▶ **Problem to work on**
Repeat exactly the lines of the listing below, please, starting with the first and ending with the line containing "Confirm Availability (556, 443)"; leave out the rest.

☆ ☆ ☆ ☆ ☆

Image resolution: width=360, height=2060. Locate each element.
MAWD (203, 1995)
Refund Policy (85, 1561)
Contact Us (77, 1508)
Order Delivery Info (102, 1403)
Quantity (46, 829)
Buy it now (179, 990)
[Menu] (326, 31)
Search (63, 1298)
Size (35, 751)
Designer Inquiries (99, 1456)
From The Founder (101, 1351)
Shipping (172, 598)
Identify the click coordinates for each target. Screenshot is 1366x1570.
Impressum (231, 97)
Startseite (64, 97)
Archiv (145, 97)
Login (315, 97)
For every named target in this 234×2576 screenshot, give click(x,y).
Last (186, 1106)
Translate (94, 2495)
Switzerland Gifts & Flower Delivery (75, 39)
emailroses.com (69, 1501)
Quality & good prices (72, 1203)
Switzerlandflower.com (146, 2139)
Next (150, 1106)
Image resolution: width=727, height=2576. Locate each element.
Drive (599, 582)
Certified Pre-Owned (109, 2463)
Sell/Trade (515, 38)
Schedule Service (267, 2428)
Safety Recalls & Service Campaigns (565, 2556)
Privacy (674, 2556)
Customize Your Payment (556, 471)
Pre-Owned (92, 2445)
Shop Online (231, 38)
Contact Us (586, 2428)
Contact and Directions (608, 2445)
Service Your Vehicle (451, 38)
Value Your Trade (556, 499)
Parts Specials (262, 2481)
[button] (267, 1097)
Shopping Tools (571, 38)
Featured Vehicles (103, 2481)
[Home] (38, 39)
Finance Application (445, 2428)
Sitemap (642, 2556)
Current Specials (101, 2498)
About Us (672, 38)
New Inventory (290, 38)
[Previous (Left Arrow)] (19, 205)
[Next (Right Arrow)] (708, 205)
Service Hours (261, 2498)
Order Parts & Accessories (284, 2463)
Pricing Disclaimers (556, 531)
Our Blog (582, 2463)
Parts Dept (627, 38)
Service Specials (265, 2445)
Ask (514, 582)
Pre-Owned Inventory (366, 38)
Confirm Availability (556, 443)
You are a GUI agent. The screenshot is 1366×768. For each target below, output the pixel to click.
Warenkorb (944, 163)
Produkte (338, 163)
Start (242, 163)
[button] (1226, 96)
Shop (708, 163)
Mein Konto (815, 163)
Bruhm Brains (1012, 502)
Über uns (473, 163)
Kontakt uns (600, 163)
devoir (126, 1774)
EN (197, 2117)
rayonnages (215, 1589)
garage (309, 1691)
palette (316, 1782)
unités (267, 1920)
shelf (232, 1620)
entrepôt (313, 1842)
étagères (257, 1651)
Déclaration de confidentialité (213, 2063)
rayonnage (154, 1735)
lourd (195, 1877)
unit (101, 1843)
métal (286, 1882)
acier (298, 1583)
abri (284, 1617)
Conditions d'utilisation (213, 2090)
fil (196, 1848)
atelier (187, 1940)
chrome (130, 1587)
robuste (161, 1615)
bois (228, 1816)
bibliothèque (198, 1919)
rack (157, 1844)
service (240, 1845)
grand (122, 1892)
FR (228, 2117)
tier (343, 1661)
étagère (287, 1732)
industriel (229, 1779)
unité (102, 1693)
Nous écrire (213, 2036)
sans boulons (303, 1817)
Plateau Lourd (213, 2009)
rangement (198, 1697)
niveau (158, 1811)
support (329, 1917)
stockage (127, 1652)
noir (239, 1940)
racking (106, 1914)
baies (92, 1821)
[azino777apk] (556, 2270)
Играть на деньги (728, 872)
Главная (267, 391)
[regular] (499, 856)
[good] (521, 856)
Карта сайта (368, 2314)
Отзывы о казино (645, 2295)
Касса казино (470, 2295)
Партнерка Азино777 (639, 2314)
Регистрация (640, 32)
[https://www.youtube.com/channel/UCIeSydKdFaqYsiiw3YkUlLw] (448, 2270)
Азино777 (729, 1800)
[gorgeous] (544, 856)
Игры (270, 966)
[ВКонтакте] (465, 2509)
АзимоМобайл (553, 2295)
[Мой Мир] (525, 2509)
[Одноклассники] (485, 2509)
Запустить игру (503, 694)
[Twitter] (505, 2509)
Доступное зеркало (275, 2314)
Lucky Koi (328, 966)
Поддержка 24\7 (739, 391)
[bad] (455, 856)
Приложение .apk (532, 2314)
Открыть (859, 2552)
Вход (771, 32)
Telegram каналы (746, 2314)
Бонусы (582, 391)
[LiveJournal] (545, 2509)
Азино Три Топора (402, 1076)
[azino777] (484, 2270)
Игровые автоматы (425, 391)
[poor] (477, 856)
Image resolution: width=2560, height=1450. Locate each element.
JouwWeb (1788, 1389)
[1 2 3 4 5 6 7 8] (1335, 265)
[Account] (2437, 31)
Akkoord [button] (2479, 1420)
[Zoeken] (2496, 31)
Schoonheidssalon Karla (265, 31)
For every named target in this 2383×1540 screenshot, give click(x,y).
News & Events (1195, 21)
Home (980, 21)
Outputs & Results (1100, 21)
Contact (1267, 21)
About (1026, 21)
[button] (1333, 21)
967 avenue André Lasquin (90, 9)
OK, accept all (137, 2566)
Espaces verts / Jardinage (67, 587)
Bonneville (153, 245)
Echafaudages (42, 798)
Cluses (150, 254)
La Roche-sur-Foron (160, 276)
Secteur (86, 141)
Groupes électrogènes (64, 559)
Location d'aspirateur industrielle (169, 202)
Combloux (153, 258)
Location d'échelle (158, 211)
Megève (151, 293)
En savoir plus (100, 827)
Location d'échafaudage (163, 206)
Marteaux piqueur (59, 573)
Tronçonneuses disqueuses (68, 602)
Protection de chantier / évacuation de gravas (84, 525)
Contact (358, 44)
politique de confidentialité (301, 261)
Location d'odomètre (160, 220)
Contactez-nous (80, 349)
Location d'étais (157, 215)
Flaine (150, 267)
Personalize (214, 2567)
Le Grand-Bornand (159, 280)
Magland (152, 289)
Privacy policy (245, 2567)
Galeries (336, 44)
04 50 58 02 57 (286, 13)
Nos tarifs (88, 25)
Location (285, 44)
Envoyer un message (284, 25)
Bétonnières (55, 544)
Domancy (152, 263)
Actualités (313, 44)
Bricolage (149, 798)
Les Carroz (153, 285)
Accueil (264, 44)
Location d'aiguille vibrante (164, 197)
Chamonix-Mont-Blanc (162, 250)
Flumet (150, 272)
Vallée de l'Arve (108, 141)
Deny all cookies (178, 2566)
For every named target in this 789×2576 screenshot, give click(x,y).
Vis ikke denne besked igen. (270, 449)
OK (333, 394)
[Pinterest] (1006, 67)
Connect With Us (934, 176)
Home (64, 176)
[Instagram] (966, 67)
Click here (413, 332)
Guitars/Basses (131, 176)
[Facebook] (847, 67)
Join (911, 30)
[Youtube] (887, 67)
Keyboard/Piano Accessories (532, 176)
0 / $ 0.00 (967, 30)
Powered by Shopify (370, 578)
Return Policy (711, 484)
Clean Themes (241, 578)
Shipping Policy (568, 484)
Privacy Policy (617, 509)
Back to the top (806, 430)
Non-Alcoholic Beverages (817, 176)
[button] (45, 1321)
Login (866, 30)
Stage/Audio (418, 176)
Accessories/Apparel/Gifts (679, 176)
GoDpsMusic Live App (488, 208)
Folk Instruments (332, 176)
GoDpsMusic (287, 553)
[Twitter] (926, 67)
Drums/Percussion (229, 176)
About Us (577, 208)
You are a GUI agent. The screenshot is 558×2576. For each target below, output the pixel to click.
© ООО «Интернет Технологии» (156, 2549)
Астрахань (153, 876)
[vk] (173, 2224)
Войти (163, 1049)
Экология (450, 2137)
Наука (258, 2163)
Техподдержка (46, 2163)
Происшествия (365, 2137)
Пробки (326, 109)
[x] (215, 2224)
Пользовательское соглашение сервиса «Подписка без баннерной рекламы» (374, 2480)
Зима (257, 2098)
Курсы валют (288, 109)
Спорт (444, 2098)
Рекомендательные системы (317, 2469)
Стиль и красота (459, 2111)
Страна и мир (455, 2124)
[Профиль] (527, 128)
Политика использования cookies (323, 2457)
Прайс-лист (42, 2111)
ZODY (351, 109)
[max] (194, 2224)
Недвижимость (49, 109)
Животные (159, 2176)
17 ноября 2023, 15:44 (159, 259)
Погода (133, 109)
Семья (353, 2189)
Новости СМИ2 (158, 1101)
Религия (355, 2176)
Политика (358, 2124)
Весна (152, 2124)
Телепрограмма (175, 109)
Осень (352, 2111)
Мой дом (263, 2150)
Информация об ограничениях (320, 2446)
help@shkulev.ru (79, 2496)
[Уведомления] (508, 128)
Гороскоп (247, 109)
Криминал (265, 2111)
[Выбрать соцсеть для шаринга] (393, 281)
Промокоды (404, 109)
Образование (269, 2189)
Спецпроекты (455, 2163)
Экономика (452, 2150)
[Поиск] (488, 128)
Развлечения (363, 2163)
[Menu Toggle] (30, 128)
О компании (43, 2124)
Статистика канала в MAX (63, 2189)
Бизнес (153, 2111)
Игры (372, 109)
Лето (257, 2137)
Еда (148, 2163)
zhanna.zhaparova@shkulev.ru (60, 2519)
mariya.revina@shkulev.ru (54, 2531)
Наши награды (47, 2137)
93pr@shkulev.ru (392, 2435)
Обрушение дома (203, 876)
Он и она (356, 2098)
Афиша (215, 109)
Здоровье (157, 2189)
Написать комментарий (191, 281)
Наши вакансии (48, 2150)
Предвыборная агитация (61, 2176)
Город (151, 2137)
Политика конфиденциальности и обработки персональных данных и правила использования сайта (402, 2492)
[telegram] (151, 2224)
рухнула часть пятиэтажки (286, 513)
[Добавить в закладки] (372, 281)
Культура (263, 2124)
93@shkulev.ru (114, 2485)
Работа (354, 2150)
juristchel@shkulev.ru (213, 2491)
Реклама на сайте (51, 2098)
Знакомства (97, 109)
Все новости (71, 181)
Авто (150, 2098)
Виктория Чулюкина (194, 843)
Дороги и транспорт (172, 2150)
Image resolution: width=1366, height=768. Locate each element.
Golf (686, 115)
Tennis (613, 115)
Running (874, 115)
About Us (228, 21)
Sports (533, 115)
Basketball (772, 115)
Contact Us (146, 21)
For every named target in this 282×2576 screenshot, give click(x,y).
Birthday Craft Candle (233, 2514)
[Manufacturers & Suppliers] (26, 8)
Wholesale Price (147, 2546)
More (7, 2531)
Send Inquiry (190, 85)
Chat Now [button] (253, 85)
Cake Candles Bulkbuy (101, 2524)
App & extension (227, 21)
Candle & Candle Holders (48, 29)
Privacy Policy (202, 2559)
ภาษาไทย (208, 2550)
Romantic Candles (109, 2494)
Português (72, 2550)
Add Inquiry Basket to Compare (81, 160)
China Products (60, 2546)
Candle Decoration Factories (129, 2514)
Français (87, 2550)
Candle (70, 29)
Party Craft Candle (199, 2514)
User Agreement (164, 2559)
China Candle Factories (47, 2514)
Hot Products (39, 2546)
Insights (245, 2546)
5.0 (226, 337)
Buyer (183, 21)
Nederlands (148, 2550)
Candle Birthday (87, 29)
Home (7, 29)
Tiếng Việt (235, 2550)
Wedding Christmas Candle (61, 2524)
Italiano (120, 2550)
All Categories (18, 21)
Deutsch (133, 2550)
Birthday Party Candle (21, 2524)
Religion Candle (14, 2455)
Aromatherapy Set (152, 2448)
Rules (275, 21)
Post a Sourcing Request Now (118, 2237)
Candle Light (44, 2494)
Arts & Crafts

☆ ☆ ☆ ☆ ☆

▶ **Solution to the problem**
Image resolution: width=360, height=2060. Locate each element.
MAWD (203, 1995)
Refund Policy (85, 1561)
Contact Us (77, 1508)
Order Delivery Info (102, 1403)
Quantity (46, 829)
Buy it now (179, 990)
[Menu] (326, 31)
Search (63, 1298)
Size (35, 751)
Designer Inquiries (99, 1456)
From The Founder (101, 1351)
Shipping (172, 598)
Identify the click coordinates for each target. Screenshot is 1366x1570.
Impressum (231, 97)
Startseite (64, 97)
Archiv (145, 97)
Login (315, 97)
For every named target in this 234×2576 screenshot, give click(x,y).
Last (186, 1106)
Translate (94, 2495)
Switzerland Gifts & Flower Delivery (75, 39)
emailroses.com (69, 1501)
Quality & good prices (72, 1203)
Switzerlandflower.com (146, 2139)
Next (150, 1106)
Image resolution: width=727, height=2576. Locate each element.
Drive (599, 582)
Certified Pre-Owned (109, 2463)
Sell/Trade (515, 38)
Schedule Service (267, 2428)
Safety Recalls & Service Campaigns (565, 2556)
Privacy (674, 2556)
Customize Your Payment (556, 471)
Pre-Owned (92, 2445)
Shop Online (231, 38)
Contact Us (586, 2428)
Contact and Directions (608, 2445)
Service Your Vehicle (451, 38)
Value Your Trade (556, 499)
Parts Specials (262, 2481)
[button] (267, 1097)
Shopping Tools (571, 38)
Featured Vehicles (103, 2481)
[Home] (38, 39)
Finance Application (445, 2428)
Sitemap (642, 2556)
Current Specials (101, 2498)
About Us (672, 38)
New Inventory (290, 38)
[Previous (Left Arrow)] (19, 205)
[Next (Right Arrow)] (708, 205)
Service Hours (261, 2498)
Order Parts & Accessories (284, 2463)
Pricing Disclaimers (556, 531)
Our Blog (582, 2463)
Parts Dept (627, 38)
Service Specials (265, 2445)
Ask (514, 582)
Pre-Owned Inventory (366, 38)
Confirm Availability (556, 443)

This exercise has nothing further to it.